=== Begin Enclosure ===

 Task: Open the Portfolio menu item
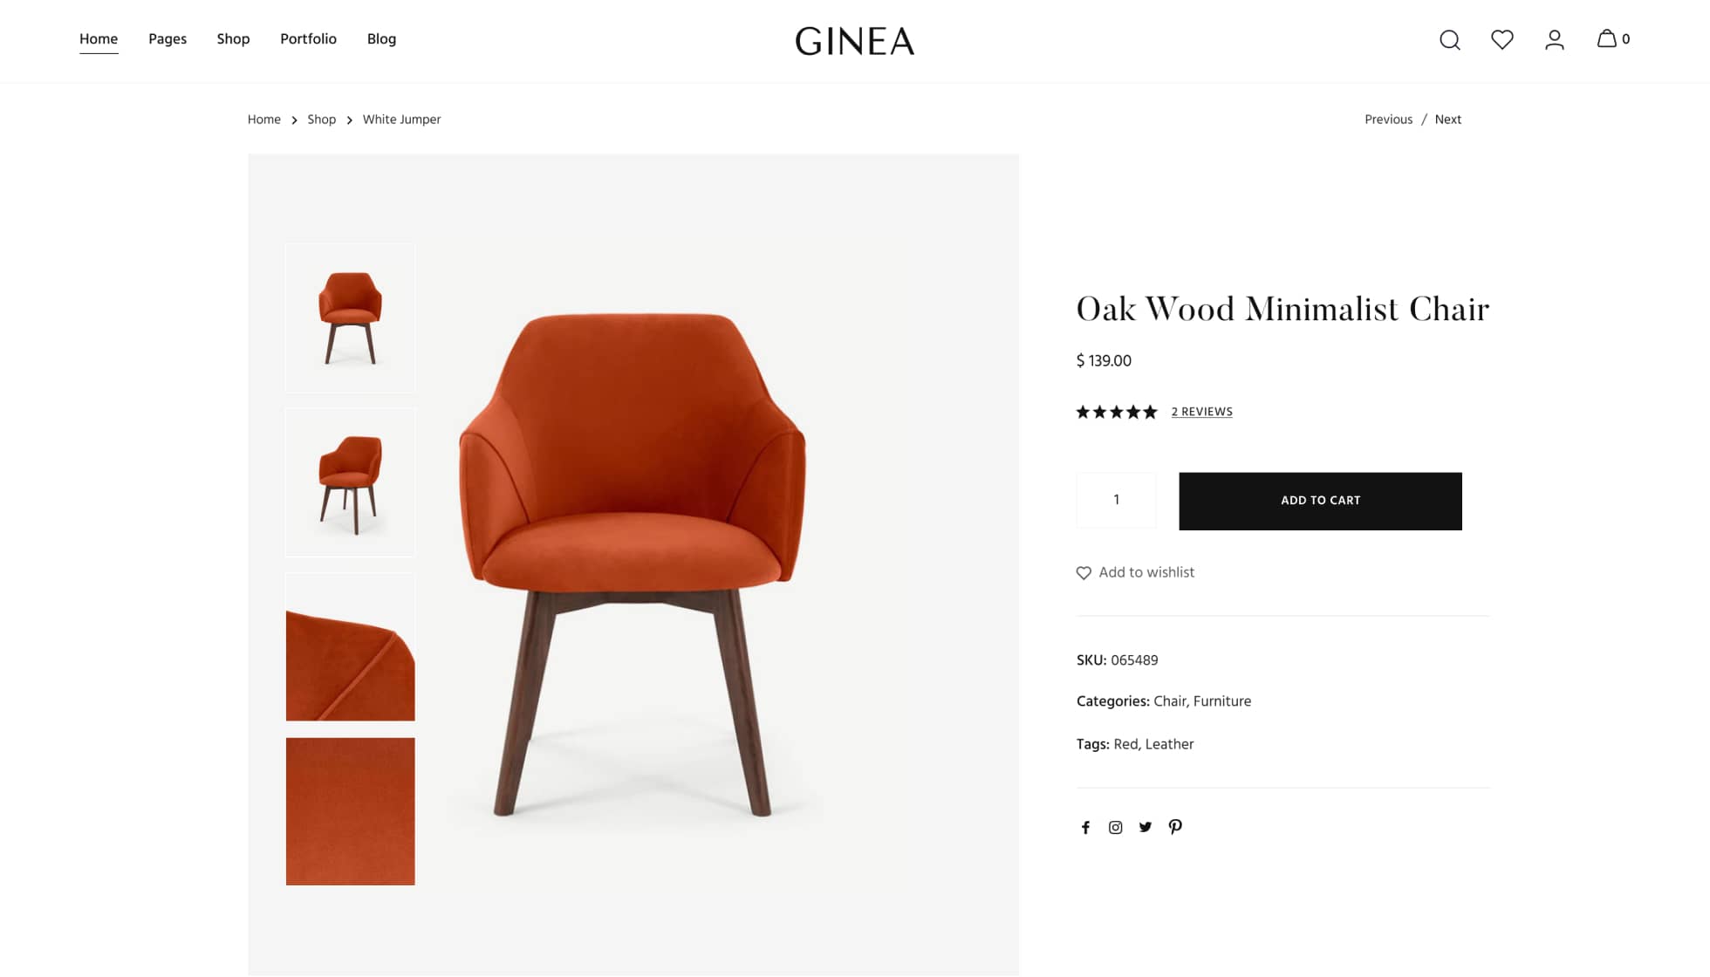308,38
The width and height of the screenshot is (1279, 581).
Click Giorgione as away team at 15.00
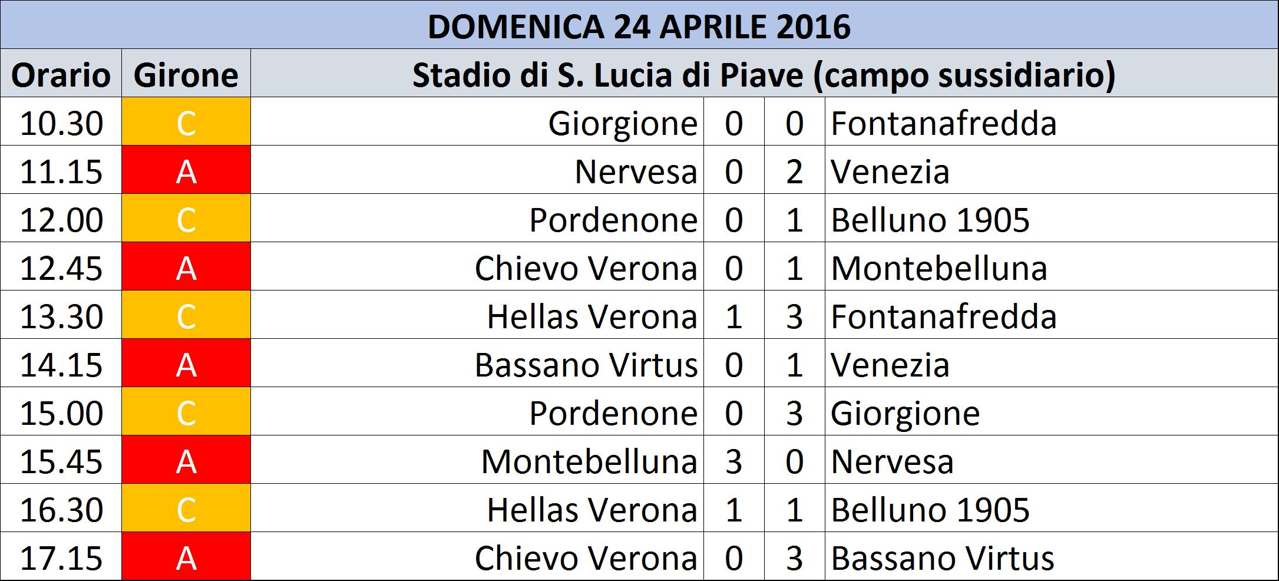click(905, 413)
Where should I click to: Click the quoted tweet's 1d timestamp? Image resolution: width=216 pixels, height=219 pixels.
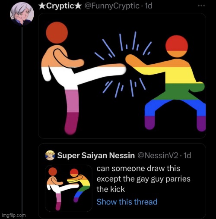click(187, 155)
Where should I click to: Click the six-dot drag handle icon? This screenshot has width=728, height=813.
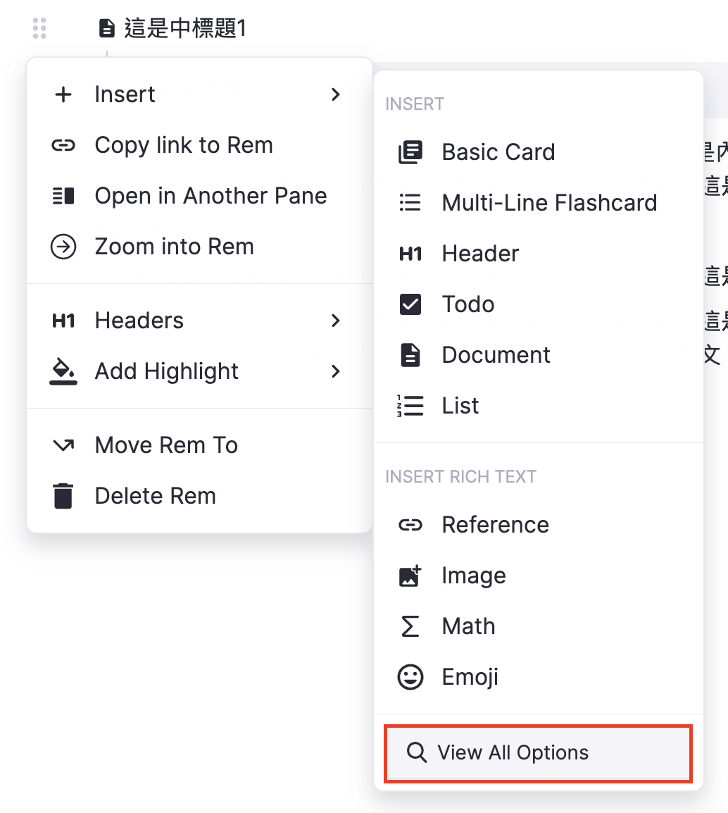pos(39,28)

=== End Enclosure ===

Work request:
Give the lines from the one containing "The width and" through the last line of the material again, exactly and with no pictures, both ends included.

Response to this task:
The width and height of the screenshot is (1279, 581).
Click Giorgione as away team at 15.00
click(905, 413)
Where should I click to: Click the quoted tweet's 1d timestamp? Image resolution: width=216 pixels, height=219 pixels.
click(187, 155)
Where should I click to: Click the six-dot drag handle icon? This screenshot has width=728, height=813.
pos(39,28)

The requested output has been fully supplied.